In the past the agents I dealt with were very cooperative and never refused to show me the document.

Today I was viewing a property and the wouldn't answer any questions nor show me form 220. The property was listed for 69 days and I'm quite sure that it wasn't in "high demand".

Is this a normal behavior? Is the seller agent under any obligation to disclose such information to a buyer?

TIA.
Was the agent the listing agent? Do you have your own agent? Get a blank form 220 and write out your own questions. If the listing agent will not answer them walk as quickly as you can away. Remember there are always other properties for sale.
Doug Boswell
intelliMortgage Inc. Brokerage #12326
FSCO #MO09002332
Deal Addict
User avatar
Mar 23, 2011
1510 posts
472 upvotes
Lawyers recommend not signing the agreement or filling it out. You want info about the house get 1 or even 2 home inspections. You can ask for them to fill it out, just depends on how badly they want the house sold, you can make it a condition of sale.
Alex
Deal Fanatic
Jul 3, 2011
5189 posts
2318 upvotes
Thornhill
andrew4321 wrote:
Sep 16th, 2014 6:24 pm
Thank you for your answer licensed. Your link is very useful as well.

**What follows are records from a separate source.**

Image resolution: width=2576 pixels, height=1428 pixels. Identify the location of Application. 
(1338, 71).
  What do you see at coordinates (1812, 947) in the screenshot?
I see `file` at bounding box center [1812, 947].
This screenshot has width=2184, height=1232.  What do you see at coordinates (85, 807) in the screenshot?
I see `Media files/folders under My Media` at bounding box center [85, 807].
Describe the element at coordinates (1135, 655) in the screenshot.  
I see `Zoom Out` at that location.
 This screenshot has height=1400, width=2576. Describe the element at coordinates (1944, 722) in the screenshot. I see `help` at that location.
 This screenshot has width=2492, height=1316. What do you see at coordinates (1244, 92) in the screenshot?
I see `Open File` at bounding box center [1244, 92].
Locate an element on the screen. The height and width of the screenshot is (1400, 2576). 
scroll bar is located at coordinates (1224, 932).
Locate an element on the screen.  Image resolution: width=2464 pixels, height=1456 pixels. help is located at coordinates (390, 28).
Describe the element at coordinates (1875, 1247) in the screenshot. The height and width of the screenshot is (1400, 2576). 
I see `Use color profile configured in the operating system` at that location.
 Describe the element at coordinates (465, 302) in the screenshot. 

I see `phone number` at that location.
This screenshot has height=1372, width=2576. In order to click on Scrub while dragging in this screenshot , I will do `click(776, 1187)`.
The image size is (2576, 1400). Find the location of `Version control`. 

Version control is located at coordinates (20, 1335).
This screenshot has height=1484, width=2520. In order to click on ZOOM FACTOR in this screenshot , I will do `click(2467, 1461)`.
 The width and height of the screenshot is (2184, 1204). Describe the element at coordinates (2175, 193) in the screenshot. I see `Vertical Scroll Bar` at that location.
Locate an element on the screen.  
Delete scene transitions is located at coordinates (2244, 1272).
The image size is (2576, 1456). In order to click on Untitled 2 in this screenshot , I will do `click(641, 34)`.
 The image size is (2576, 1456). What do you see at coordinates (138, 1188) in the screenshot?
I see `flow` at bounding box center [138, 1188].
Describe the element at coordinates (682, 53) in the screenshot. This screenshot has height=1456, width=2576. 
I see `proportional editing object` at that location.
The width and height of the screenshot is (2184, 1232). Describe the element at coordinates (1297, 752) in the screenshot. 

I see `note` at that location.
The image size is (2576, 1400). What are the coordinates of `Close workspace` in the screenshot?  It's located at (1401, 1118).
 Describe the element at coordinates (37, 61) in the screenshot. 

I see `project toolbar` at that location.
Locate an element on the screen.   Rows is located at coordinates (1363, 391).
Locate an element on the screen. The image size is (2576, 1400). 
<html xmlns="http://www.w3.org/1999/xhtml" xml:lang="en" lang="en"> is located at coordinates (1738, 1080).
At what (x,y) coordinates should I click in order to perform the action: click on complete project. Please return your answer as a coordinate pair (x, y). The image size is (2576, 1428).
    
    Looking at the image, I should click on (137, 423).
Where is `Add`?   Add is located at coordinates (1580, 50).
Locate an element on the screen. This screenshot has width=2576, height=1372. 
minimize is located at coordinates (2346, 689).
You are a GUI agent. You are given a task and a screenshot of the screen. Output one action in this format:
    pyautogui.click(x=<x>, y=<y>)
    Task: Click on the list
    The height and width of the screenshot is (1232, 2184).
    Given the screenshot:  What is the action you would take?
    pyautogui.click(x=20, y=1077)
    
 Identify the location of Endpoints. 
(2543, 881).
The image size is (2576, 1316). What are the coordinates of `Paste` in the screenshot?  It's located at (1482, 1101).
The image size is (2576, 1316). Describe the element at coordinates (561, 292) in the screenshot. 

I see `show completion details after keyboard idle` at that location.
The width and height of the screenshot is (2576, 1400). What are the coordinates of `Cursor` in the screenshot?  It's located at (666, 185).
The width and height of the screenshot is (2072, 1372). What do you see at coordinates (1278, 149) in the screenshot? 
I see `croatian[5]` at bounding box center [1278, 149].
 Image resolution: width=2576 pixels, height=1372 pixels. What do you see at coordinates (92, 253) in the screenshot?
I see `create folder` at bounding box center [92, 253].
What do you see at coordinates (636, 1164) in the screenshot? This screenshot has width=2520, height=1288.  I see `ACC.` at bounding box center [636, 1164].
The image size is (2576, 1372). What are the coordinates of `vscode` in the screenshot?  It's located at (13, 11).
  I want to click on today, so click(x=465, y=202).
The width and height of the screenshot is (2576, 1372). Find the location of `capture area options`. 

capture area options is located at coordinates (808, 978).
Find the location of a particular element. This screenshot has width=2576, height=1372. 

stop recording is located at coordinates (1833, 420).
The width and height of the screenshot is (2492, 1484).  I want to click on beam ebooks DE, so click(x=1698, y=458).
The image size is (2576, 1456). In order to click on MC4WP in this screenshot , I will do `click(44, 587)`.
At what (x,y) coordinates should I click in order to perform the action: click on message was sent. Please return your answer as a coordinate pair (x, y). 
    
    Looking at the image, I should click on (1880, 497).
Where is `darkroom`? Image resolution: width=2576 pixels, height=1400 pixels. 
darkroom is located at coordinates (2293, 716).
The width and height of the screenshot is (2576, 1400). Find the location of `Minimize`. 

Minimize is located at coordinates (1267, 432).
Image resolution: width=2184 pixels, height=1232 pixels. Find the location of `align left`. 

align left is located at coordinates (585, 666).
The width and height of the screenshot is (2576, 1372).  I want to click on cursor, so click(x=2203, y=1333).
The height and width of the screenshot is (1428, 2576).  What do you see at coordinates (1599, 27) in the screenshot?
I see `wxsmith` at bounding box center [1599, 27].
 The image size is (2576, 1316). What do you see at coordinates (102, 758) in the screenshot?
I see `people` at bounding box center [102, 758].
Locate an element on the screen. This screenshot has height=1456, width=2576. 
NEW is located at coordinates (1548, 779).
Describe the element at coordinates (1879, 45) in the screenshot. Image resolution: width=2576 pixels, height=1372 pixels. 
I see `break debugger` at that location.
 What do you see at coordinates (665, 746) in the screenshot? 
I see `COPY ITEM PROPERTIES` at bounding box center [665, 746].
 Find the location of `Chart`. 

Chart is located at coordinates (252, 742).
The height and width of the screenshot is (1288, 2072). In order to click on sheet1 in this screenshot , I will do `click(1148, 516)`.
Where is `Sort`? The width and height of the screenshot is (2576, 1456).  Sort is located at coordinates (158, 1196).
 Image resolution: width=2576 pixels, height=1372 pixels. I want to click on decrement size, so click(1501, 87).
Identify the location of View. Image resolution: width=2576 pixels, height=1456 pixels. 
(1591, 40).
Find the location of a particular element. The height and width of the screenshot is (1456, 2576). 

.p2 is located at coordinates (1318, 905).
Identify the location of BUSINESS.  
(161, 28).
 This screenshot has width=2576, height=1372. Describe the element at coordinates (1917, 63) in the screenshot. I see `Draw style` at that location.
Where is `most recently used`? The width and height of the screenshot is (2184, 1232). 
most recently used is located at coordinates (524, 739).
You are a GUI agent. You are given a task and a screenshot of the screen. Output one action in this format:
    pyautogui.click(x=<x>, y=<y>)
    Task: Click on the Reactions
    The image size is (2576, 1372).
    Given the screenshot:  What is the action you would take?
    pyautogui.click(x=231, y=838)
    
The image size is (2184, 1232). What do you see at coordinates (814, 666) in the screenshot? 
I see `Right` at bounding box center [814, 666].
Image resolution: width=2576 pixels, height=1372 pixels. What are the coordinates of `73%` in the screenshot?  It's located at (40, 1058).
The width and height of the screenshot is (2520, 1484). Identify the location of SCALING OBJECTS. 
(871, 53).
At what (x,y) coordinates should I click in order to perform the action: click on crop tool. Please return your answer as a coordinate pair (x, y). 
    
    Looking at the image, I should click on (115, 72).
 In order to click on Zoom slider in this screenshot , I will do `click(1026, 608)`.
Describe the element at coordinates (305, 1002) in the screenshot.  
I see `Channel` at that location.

I was under the impression that SPIS is mandatory in Ontario. Am I wrong?
No, in Ontario it's not mandatory and from a seller's point of view I am one who argues it is detrimental to any seller to try and answer questions they are not qualified to answer in that once they opt to complete any part of the form, they are obligated to answer all of it.

Of course from a buyer's point of view it is a great document to ask for and get because it can entrap a seller even for negligent misrepresentation.

My suggestion is that if you ask for one and it is not available, just be sure that you or your Realtor understand the type of property you are buying, ask the right questions and clarify your understanding of the answers for same as representations and warranties within the Agreement of Purchase and Sale. Stated representations and warranties in an Agreement of Purchase and sale is a far more efficacious resolution dispute.

In other words, the SPIS is not necessary if as a buyer you know what you're doing.